[Text under study — start]

In order to compute gradients of a function within the pytorch framework, you need to 1) Use torch functions so that autograd can track operations or 2) Define a custom torch.autograd.Function and manually define the backward pass of your function so autograd can compute gradients.
I want to use torch.func.grad to calculate the gradient not autograd. The numpy function can be compiled to torch code; I don’t think I need to implement a backward process manually?
I still think you need to define the backward manually, can you take the grad of a compiled function from numpy?
You could always try doing torch.func.grad(compiled_fn) and seeing how torch.func works, but I feel it won’t work as torch.func works on pytorch primitives.
The error raises: RuntimeError: Can't call numpy() on Tensor that requires grad. Use tensor.detach().numpy() instead. So I want to ask if it not support yet or I can not do it at all.
Although this snippet can not run in 2.4.0-dev(I think it also can not run in a stable version because numpy_fn’s return is not scalar), it looks more reasonable.
I need to use torch.func.grad, not Tensor.grad, because it is more convenient and easy to calculate high-order differences. I think it should work but it does not:
@torch.compile(fullgraph=True)
@torch.compiler.wrap_numpy
def numpy_fn(X, Y):
return np.sum(X[:, :, None] * Y[:, None, :], axis=(-2, -1))
X = torch.randn(1024, 64, device="cuda")
Y = torch.randn(1024, 64, device="cuda")
Z = torch.func.grad(numpy_fn)(X, Y) # use func.grad not Tensor.grad, since may also use jvp etc.
assert isinstance(Z, torch.Tensor)
assert Z.device.type == "cuda"
Perhaps torch.func can only handle pytorch primitives, whereas the .grad approach works fine? Perhaps it might be best to get a dev’s opinion: @vfdev-5 (apologies for the tag)
When running the script the following error message I get is,
torch._dynamo.exc.Unsupported: torch.func.grad(fn) requires the function to be inlined by dynamo
Set TORCH_LOGS="+dynamo" and TORCHDYNAMO_VERBOSE=1 for more information
To be able to use torch.func over NumPy, or compiled functions in general, the relevant torch.func calls should also be within torch.compile.
As a side note, fullgraph=True does not really affect this whole process, it has no side-effects. It’s there to make sure we just get one graph. wrap_numpy, is to be used within torch.compile.
Taking all this into account, we get this script, which does compile and does what you’d expect:
import numpy as np
import torch
from torch.func import grad
@torch.compiler.wrap_numpy
def fn(x):
return np.power(x, 2).sum()
@torch.compile
def my_grad(x):
return torch.func.grad(fn)(x)
arr = torch.tensor([1., 2., 3.], requires_grad=True)
print(my_grad(arr))
@Lezcano@AlphaBetaGamma96 Thanks a lot for your patient help! I have always thought this strategy works, but only a slight bug exists. I have a lot of numpy energy calculators, and I want to reuse them in the NNP package, which is why I am asking this ridiculous question. After it is fixed, I will try again!

[Text under study — finish]
[Records — start]

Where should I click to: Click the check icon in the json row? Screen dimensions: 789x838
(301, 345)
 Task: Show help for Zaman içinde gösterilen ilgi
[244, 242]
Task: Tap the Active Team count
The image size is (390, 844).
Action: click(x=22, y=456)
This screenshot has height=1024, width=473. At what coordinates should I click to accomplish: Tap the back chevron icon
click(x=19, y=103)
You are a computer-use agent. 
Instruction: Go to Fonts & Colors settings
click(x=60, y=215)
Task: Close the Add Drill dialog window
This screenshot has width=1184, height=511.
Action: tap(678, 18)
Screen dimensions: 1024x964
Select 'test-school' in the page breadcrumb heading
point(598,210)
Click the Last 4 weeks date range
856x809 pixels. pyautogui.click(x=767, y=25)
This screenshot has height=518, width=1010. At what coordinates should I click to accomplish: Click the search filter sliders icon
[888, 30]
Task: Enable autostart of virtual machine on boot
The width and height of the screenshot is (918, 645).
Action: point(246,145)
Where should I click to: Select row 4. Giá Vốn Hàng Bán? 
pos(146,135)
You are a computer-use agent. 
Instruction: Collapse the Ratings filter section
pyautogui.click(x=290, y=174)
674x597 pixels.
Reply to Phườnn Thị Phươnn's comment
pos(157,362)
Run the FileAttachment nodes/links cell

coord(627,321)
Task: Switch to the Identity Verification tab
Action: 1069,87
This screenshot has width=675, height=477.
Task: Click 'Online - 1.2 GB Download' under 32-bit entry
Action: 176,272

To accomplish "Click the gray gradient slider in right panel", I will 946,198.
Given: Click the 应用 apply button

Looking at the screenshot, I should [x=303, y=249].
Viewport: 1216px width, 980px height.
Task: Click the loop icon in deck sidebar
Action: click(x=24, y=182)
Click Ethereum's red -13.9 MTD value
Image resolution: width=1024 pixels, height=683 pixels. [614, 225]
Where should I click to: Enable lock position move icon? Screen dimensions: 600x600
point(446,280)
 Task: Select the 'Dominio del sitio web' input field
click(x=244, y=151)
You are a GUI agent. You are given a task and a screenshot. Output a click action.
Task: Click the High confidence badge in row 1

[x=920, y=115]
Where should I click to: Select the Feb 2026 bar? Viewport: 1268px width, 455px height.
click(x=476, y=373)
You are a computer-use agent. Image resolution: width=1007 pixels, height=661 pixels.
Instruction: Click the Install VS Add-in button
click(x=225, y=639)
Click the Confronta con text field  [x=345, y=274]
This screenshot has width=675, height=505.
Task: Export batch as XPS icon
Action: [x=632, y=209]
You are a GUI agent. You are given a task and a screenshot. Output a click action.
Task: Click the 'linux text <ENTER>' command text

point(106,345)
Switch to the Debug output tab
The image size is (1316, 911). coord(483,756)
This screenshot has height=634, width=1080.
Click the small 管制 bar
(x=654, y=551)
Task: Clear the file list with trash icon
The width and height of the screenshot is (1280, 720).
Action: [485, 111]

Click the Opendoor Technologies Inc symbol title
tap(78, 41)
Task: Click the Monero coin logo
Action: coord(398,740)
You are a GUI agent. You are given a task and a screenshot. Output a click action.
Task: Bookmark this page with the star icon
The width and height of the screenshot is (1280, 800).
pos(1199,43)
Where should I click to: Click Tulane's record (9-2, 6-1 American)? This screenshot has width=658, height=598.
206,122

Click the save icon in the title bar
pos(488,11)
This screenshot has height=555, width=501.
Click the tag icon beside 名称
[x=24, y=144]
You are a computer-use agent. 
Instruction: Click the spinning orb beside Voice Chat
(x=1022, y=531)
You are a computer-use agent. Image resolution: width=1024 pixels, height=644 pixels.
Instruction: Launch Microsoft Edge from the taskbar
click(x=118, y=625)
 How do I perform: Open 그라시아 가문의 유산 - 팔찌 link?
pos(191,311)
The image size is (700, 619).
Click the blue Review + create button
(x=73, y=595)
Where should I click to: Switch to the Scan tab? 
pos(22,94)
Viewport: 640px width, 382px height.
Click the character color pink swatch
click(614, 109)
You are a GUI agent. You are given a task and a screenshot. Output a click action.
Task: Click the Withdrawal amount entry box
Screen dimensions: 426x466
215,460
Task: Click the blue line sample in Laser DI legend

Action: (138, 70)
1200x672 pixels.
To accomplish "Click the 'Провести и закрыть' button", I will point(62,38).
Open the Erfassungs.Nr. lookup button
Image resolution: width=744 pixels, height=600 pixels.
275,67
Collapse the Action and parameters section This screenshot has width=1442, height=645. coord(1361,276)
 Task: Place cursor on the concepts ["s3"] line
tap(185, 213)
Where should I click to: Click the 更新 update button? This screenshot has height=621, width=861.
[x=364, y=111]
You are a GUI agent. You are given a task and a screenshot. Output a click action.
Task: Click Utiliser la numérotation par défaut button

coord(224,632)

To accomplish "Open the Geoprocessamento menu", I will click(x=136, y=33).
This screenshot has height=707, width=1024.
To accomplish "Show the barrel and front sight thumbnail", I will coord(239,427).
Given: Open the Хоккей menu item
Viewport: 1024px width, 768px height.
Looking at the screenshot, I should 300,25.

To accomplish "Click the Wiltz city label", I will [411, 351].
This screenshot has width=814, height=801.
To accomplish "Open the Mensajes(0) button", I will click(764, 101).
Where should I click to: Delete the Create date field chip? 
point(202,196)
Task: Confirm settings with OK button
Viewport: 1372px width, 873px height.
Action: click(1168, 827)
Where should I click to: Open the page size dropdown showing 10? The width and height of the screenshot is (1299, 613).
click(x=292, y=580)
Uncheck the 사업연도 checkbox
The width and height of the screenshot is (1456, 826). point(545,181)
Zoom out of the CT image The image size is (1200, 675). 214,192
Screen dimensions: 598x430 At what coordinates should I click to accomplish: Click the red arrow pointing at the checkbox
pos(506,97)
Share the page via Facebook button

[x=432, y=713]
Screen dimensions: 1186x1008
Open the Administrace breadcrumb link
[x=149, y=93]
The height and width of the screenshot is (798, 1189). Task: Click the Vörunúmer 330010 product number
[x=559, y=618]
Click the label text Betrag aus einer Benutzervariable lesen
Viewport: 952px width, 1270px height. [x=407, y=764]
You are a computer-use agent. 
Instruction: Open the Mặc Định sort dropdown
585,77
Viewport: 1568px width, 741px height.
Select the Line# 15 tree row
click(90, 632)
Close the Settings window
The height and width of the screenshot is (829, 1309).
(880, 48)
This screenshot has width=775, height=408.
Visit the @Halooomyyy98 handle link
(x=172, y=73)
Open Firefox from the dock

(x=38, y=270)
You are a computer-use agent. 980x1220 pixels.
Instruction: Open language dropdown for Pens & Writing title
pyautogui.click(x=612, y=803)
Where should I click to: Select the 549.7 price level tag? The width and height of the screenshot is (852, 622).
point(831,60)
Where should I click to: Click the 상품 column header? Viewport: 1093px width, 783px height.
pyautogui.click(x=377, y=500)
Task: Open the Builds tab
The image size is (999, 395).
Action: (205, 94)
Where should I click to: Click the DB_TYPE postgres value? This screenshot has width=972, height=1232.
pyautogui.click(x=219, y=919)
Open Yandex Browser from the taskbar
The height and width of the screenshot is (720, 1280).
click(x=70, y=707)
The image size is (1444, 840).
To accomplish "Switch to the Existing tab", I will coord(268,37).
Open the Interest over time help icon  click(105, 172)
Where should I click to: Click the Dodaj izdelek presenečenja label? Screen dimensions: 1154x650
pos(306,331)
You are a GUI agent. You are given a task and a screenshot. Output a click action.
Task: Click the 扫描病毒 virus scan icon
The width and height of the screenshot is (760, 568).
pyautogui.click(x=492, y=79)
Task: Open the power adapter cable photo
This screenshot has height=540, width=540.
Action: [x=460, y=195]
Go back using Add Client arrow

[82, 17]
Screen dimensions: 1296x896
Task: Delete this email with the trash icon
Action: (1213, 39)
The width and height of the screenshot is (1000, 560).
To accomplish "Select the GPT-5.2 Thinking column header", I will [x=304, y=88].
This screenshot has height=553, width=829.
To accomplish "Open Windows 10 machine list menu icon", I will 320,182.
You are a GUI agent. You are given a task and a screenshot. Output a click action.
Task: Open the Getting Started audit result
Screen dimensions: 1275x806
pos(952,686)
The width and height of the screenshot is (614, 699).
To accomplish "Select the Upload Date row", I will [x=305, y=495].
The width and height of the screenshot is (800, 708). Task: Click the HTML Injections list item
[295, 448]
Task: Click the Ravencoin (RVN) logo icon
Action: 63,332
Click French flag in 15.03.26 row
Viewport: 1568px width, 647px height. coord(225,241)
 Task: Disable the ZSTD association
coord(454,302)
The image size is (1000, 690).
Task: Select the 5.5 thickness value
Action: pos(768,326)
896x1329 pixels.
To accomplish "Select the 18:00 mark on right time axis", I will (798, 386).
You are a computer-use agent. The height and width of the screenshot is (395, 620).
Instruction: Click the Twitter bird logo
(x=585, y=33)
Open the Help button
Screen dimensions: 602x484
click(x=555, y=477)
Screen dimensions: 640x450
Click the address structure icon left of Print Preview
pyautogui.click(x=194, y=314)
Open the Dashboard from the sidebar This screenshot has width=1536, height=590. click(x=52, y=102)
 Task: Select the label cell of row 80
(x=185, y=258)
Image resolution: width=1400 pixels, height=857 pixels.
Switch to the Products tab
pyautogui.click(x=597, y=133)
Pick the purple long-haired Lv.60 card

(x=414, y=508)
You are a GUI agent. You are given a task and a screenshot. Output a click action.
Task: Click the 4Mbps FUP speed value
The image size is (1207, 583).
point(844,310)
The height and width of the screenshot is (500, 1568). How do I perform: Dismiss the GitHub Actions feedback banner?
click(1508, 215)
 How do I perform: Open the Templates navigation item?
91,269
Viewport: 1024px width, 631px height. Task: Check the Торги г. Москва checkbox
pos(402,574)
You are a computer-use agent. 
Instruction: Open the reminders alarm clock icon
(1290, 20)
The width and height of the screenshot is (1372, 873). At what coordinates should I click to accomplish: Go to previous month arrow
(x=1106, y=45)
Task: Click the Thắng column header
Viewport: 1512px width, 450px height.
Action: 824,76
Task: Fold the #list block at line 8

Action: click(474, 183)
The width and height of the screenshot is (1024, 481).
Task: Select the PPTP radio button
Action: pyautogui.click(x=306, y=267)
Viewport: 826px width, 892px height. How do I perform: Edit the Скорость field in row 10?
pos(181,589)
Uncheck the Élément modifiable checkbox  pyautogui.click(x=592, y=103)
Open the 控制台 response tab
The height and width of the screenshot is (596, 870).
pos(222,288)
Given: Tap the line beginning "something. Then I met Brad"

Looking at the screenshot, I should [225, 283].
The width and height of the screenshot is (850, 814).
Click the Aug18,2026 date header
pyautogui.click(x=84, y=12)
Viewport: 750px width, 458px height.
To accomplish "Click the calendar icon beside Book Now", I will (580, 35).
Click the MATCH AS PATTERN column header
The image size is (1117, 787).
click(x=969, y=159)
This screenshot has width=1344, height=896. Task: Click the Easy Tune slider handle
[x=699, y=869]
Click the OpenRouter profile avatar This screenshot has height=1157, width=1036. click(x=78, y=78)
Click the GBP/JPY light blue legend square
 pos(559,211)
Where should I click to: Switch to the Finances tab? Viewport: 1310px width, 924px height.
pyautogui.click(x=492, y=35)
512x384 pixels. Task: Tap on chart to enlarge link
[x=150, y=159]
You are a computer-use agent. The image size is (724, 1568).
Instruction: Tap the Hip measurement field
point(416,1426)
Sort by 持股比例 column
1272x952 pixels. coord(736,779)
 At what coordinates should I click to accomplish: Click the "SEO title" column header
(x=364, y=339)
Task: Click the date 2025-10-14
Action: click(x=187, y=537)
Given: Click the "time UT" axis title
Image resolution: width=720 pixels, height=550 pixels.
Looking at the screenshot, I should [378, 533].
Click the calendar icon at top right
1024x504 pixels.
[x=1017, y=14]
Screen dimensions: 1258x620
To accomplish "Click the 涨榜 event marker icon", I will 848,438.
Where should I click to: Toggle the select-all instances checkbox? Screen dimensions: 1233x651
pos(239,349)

[Records — finish]

Directions:
• a. Reproduce, word for word, the part of the PyTorch gradient thread starting with "Z = torch.func.grad(numpy_fn)(X, Y)" and going on through "used within torch.compile.".
• b. In the PyTorch gradient thread, why does the poster want torch.func.grad rather than Tensor.grad? Answer in one to three sentences.

Numbered responses:
• a.
Z = torch.func.grad(numpy_fn)(X, Y) # use func.grad not Tensor.grad, since may also use jvp etc.
assert isinstance(Z, torch.Tensor)
assert Z.device.type == "cuda"
Perhaps torch.func can only handle pytorch primitives, whereas the .grad approach works fine? Perhaps it might be best to get a dev’s opinion: @vfdev-5 (apologies for the tag)
When running the script the following error message I get is,
torch._dynamo.exc.Unsupported: torch.func.grad(fn) requires the function to be inlined by dynamo
Set TORCH_LOGS="+dynamo" and TORCHDYNAMO_VERBOSE=1 for more information
To be able to use torch.func over NumPy, or compiled functions in general, the relevant torch.func calls should also be within torch.compile.
As a side note, fullgraph=True does not really affect this whole process, it has no side-effects. It’s there to make sure we just get one graph. wrap_numpy, is to be used within torch.compile.

• b. The poster finds torch.func.grad more convenient and easier to use for calculating high-order differences. The code comment adds that the poster may also use jvp and similar functions.